SNP chip and exome chip data

Previously, 8,842 samples of KARE project were genotyped using the Affymetrix Genome-Wide Human SNP Array 5.0 (Affymetrix Inc., San Diego, CA, USA) [32]. Among them, 6,197 identical samples were genotyped using the Illumina HumanExome BeadChip v1.1 (Illumina, Inc., San Diego, CA, USA) exome chip. For the two platforms, standard sample quality controls were conducted, excluding those with a high missing rate (>4 %), gender discrepancy, excessive heterozygosity, or cryptic first-degree relatives. Exclusion criteria for the Affymetrix SNP chip were: Hardy-Weinberg equilibrium p-values < 10−6, genotype call rates < 95 %, and MAF < 0.01. All SNP chromosomal positions were updated to hg19 using the Affymetrix annotation file. Quality control of exome chip variants was similar to that of the SNP chip, except for the threshold for filtering out variants with low allele frequency. Only monomorphic variants were excluded for further analysis. From quality controlled data, we used 6,197 samples that were common between sets of the Affymetrix SNP chip and exome chips. Variants included in the analysis were 344,366, and 66,196 for the SNP chip and exome chip, respectively. Among 6,197 samples, 848 samples were used for constructing the reference panel, and the remaining 5,349 samples were used for genotype panels.

Construction of reference panels

We constructed the reference panel by merging whole exome sequencing, exome chip, and SNP chip of 848 identical samples. Prior to merging, overlapping variants between the WES and chip data were removed from chip datasets. For overlapping variants between GWAS and EXOME, variants from EXOME were used to remove overlapping variants from GWAS. After merging all the data, the initial reference panel contained 856,690 variants. For comparisons, we excluded poorly imputable variants (MAFs < 0.3 %) for further analysis. The final WES + GWAS + EXOME reference panel contained 487,381 variants and was phased using the ShapeIT v2 program [34]. After phasing, a subset of variants from the WES + GWAS + EXOME reference panel was selected for constructing three reference panels: WES, WES + GWAS, and WES + EXOME. We also downloaded 1,000 genomes phase I Shapeit2 reference with no monomorphic and no singleton sites from MACH website (http://www.sph.umich.edu/csg/abecasis/MACH).

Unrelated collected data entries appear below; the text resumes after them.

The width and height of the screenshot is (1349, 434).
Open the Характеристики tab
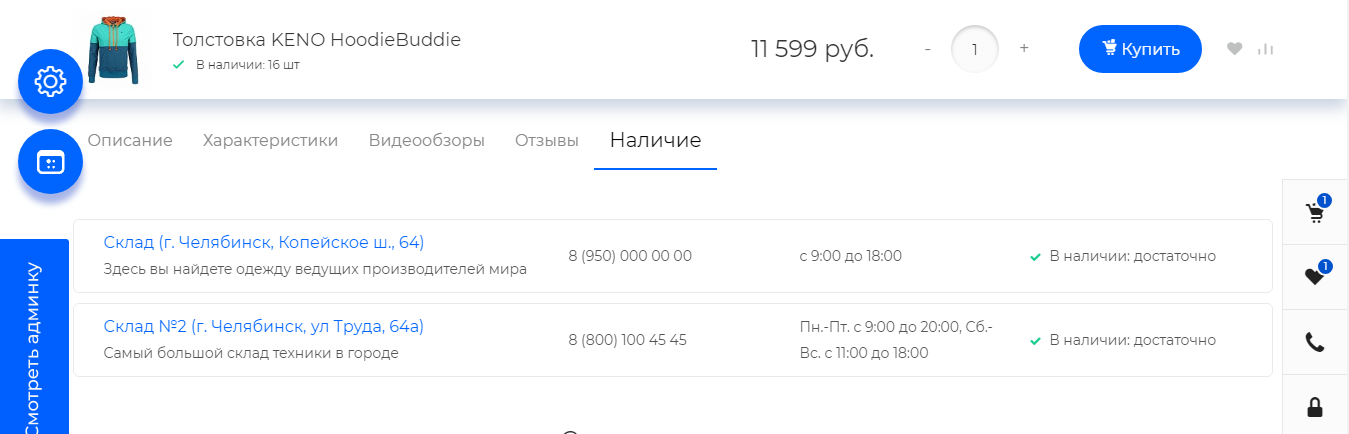270,141
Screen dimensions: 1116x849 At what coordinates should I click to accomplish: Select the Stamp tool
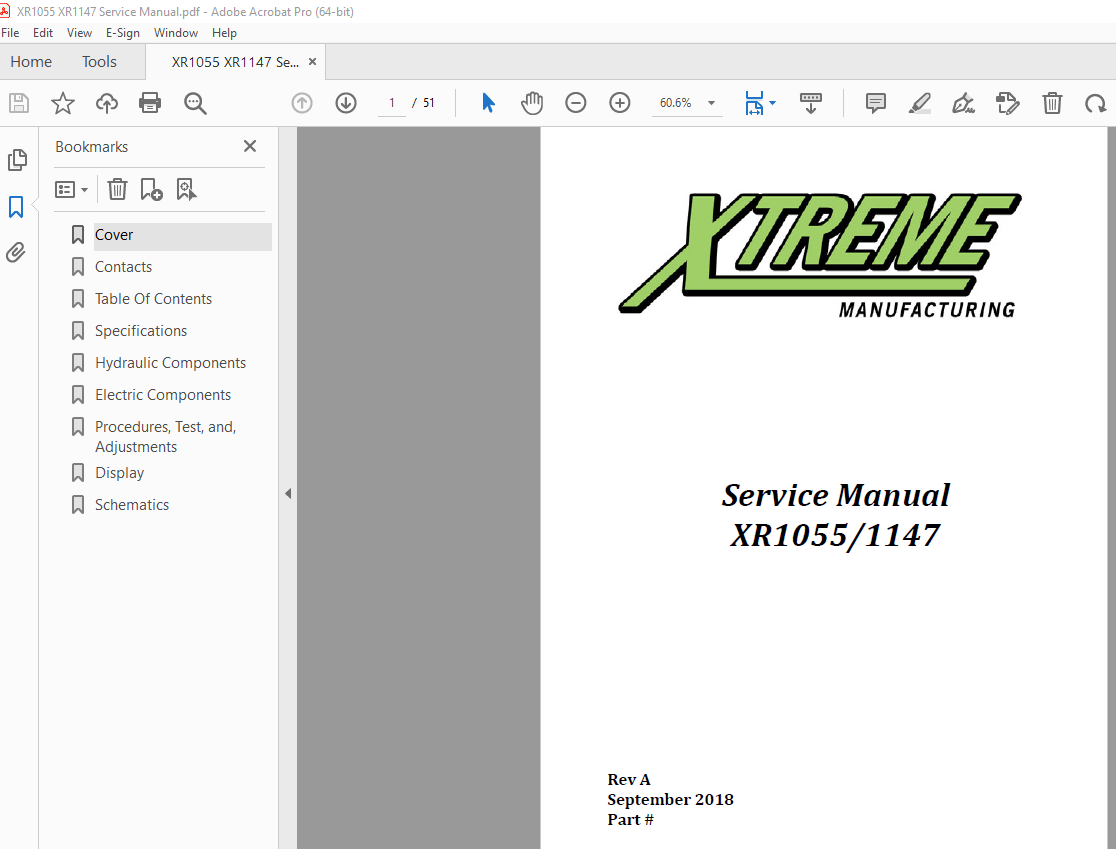[x=1008, y=102]
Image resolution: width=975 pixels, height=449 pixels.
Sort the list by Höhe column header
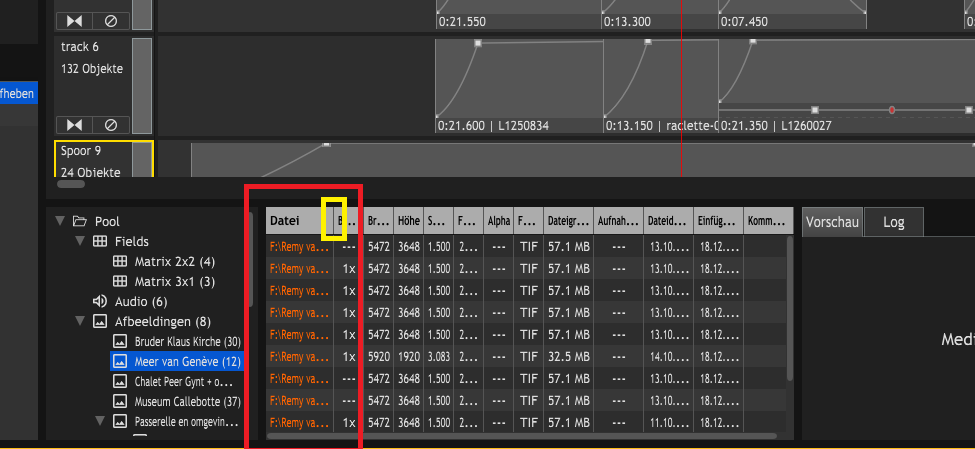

Construction of genotype panels

Among 6,197 samples, 5,349 samples remained after excluding 848 samples were used for constructing the reference panel. The genotype panel consisting of exome chip of 5,349 samples was phased using the ShapeIT v2 progam. As the genotype panel of SNP chip only, SNP chip data of 5,349 samples were phased using the ShapeIT v2 program. For the genotype panel of combined data, the SNP chip and exome chip of 5,349 identical samples were merged and phased using the ShapeIT v2 program.

Statistical analysis

In this study, we performed typical pre-phasing-based imputation on genotype panels [35]. For imputation, we used minimac software, a low memory and computationally efficient implementation of the MaCH algorithm [25]. The dosage r 2 was accessed by calculating squared Pearson correlations between imputed dosages and true genotypes from exome chip. For comparison analysis of imputation performance, we used \( {\widehat{r}}^2 \) provided by minimac as an imputation quality measure. To compare the imputation results between pairs of genotype panels, Wilcoxon signed-rank tests were performed for \( {\widehat{r}}^2 \) values of imputed variants. Statistical analyses and visualization of the results were performed using the R program (http://www.r-project.org).

Availability of data

Exome sequencing data will be available on dbGAP. The genotype data of KARE samples are available by sending a request to the Distribution desk of Korea Biobank Network, National Institute of Health, Korea.